Arrivano i soldi per la ricostruzione: 8 miliardi in 5 anni

Un maxistanziamento di 8 miliardi distribuiti nel quinquennio 2009-2013 per superare l’emergenza e avviare la ricostruzione in Abruzzo senza mettere le mani nelle tasche dei contribuenti. La dotazione di risorse finanziarie del decreto legge varato ieri dal Consiglio dei ministri all’Aquila è «un messaggio di capacità di governo, una base di certezza». Non a caso il ministro dell’Economia, Giulio Tremonti, ha messo in evidenza come non sia stato necessario «sfondare il bilancio, aumentare le tasse», ma sia bastato «focalizzare la spesa pur all’interno di una crisi economica».
In particolare, 1,5 miliardi saranno destinati tra la metà del 2009 e il 2010 alla spesa corrente per l’emergenza (3 milioni il costo quotidiano). Alla spesa in conto capitale andranno i restanti 6,5 miliardi, dei quali una prima tranche da un miliardo sarà prelevata dal fondo attivato a Palazzo Chigi. L’entità dei danni è ancora in fase di ricognizione (in due mesi si dovrebbe chiudere) e sulla base dei rilievi «si chiederà all’Europa il contributo di solidarietà», ha aggiunto Tremonti precisando che «se ci fosse bisogno di più soldi, pensiamo di tirarli su attivando misure di contrasto all’evasione fiscale internazionale». Chiaro riferimento allo scudo fiscale. Le polemiche, ha rilevato Tremonti, hanno impedito il ricorso al 5 per mille, ma 220 milioni saranno recuperati col G8 all’Aquila e altri 300 dal bonus famiglia non utilizzato.

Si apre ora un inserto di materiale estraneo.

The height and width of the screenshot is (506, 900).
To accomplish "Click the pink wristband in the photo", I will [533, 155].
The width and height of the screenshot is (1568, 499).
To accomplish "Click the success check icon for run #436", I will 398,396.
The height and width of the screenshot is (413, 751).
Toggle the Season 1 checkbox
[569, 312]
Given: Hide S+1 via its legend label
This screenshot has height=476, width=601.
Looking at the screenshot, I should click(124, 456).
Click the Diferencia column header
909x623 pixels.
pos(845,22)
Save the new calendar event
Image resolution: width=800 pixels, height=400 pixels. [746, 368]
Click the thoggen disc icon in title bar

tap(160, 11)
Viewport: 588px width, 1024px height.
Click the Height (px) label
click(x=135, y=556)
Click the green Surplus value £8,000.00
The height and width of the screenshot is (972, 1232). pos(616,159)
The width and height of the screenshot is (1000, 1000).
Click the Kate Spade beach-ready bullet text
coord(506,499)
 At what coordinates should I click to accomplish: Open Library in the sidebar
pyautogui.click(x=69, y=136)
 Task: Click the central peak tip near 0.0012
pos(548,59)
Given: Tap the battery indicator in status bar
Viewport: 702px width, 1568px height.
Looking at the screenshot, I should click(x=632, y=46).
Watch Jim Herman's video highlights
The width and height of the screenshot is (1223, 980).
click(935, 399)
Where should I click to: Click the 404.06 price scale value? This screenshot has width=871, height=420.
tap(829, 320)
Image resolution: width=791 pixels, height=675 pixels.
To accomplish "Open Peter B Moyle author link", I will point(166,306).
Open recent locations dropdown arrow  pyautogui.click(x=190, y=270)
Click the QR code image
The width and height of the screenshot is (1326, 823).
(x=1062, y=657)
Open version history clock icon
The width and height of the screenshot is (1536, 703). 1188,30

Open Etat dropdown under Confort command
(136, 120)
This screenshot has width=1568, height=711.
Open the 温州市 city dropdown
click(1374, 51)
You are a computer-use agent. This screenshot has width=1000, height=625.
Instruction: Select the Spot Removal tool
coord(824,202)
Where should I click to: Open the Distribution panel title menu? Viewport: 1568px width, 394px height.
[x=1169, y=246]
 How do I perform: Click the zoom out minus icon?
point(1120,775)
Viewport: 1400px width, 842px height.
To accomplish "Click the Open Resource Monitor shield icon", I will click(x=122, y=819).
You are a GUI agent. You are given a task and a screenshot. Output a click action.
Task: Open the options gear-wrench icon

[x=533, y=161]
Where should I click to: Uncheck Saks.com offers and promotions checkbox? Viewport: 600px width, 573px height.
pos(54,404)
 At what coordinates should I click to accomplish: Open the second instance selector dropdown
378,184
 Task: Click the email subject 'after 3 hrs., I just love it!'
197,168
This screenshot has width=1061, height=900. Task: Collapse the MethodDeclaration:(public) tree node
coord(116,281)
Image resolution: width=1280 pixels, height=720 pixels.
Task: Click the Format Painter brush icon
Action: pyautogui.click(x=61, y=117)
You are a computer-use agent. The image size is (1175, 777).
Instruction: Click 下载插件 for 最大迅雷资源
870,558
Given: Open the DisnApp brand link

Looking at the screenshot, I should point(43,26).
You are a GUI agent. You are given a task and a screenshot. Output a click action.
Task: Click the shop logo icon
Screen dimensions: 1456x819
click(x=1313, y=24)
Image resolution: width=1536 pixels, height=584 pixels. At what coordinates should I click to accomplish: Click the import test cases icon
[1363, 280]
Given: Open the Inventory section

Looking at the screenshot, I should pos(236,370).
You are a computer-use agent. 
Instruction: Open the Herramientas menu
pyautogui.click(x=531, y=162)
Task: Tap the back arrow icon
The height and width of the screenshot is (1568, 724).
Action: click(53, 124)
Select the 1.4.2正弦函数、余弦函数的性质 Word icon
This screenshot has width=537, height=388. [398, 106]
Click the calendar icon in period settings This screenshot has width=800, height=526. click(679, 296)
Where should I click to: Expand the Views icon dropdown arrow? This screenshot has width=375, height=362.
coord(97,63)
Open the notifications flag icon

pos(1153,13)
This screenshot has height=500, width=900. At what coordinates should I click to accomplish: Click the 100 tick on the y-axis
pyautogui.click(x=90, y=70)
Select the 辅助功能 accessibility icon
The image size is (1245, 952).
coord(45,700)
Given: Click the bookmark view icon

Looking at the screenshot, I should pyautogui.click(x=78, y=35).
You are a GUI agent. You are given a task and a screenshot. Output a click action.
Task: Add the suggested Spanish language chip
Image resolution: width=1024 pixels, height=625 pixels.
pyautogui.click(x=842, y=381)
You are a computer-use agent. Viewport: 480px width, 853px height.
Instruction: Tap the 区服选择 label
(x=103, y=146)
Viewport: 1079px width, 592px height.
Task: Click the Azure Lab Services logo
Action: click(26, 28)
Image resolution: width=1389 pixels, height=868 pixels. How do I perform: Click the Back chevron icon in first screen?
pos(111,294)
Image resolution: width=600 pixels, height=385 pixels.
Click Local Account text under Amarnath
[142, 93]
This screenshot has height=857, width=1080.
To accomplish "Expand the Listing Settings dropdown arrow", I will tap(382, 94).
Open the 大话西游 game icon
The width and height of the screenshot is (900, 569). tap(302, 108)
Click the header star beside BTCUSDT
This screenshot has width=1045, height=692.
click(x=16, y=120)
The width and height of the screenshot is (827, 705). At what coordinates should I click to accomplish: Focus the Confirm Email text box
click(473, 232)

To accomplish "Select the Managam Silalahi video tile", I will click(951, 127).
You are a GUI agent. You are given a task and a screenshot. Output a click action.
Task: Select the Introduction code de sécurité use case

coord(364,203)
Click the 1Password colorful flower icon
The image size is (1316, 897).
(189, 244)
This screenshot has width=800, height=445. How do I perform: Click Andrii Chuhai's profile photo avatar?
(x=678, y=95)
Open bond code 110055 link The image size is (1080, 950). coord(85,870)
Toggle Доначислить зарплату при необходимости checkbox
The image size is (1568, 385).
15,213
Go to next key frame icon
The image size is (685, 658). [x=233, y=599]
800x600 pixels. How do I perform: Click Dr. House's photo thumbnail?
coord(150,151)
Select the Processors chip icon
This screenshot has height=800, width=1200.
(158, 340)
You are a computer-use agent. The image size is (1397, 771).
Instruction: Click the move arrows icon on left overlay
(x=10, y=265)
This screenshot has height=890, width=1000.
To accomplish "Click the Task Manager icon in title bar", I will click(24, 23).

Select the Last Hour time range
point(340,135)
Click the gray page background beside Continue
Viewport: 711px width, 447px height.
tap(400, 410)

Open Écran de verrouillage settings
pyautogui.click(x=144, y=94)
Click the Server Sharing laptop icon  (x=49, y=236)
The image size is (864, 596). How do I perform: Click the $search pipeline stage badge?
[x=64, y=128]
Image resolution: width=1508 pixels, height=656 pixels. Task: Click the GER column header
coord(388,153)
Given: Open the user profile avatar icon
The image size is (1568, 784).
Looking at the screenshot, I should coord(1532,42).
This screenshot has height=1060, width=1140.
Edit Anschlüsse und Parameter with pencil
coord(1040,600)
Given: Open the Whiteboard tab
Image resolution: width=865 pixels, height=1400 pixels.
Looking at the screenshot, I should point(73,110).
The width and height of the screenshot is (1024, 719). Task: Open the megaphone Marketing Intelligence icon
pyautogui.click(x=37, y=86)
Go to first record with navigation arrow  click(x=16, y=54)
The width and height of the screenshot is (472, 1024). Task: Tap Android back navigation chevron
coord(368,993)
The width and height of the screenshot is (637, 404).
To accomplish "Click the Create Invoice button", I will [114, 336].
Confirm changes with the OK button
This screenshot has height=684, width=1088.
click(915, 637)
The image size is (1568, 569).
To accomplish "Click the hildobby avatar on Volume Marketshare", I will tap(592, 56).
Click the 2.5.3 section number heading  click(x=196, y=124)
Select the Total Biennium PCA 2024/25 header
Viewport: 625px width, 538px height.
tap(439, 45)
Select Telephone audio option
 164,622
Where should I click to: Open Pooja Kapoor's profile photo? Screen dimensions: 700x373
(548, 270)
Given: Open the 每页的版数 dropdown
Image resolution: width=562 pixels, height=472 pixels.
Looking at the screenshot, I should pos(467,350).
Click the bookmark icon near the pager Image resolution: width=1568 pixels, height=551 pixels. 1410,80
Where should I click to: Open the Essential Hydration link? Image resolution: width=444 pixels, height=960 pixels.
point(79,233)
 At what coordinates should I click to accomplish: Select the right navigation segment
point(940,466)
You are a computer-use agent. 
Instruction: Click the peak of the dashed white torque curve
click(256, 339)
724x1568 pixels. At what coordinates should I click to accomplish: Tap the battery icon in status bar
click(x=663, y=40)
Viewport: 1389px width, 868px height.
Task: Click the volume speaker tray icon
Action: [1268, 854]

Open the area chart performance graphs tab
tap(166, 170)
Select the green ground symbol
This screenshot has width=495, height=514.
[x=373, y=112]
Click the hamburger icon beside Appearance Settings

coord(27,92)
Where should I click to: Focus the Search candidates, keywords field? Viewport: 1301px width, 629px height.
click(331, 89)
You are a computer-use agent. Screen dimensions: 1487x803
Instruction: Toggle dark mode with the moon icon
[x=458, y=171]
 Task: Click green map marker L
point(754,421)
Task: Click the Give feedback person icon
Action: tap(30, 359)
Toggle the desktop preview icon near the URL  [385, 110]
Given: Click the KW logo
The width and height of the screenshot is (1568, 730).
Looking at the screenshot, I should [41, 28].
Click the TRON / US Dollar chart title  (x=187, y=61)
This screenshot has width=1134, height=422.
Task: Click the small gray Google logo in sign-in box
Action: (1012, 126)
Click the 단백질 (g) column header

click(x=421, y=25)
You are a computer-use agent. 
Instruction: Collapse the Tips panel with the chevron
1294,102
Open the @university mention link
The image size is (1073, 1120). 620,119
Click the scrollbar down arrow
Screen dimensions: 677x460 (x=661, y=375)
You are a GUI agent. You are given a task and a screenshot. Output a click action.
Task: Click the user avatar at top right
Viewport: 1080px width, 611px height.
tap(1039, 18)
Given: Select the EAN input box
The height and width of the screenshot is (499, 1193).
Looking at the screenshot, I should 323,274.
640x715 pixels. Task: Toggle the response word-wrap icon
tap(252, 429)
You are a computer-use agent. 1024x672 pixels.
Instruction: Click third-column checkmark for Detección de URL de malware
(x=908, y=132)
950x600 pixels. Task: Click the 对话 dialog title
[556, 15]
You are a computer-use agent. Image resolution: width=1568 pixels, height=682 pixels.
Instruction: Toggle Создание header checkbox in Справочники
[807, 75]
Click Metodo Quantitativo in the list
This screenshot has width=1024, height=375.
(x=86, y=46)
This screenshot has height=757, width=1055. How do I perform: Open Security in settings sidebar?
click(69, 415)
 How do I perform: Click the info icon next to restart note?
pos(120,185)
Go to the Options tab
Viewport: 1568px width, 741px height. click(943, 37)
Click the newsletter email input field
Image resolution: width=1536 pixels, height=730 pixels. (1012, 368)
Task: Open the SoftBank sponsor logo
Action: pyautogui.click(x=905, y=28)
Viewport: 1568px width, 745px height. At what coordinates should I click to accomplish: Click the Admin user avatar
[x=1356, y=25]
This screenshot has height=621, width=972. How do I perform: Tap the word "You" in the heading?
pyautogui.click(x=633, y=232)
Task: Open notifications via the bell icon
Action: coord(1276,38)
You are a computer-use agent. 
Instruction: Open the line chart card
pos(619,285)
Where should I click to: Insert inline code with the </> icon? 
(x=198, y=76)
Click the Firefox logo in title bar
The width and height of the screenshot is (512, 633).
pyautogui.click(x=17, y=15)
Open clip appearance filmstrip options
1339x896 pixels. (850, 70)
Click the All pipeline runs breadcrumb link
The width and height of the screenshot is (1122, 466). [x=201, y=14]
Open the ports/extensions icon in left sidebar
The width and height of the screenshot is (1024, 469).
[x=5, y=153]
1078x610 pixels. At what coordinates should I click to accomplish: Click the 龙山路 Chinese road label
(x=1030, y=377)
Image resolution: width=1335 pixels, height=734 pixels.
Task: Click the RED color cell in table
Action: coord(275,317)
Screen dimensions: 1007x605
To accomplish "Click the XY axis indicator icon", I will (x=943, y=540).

Ricostruzione. I proprietari di abitazioni distrutte potranno richiedere un contributo a fondo perduto di 150mila euro esibendo le fatture e dimostrando il rispetto delle norme antisismiche. Nel caso l’immobile sia gravato da mutuo si può optare per la cessione allo Stato che lo rileverà mediante Fintecna. Per le ristrutturazioni è previsto invece un finanziamento gratuito fino a 80mila euro. Le imprese danneggiate potranno invece accedere a un credito di imposta per la ricostruzione pari all’80% delle spese sostenute fino a un massimo di 80mila euro.
Zona franca. L’Aquila sarà «zona franca». Le attività commerciali che vi si insedieranno godranno di particolari sgravi fiscali. In questo modo, ha evidenziato Tremonti, si accelereranno procedure altrimenti rallentate dalla richiesta all’Ue di reinserire l’Abruzzo tra le zone depresse.
Scuola e università. Come ha spiegato il ministro dell’Istruzione Gelmini, la cultura è «un volano per lo sviluppo e la ripresa». Alle scuole danneggiate andranno 110 milioni, altri 70 milioni all’Università dell’Aquila. Alleggeriti i tagli agli organici e sospeso il pagamento delle tasse universitarie.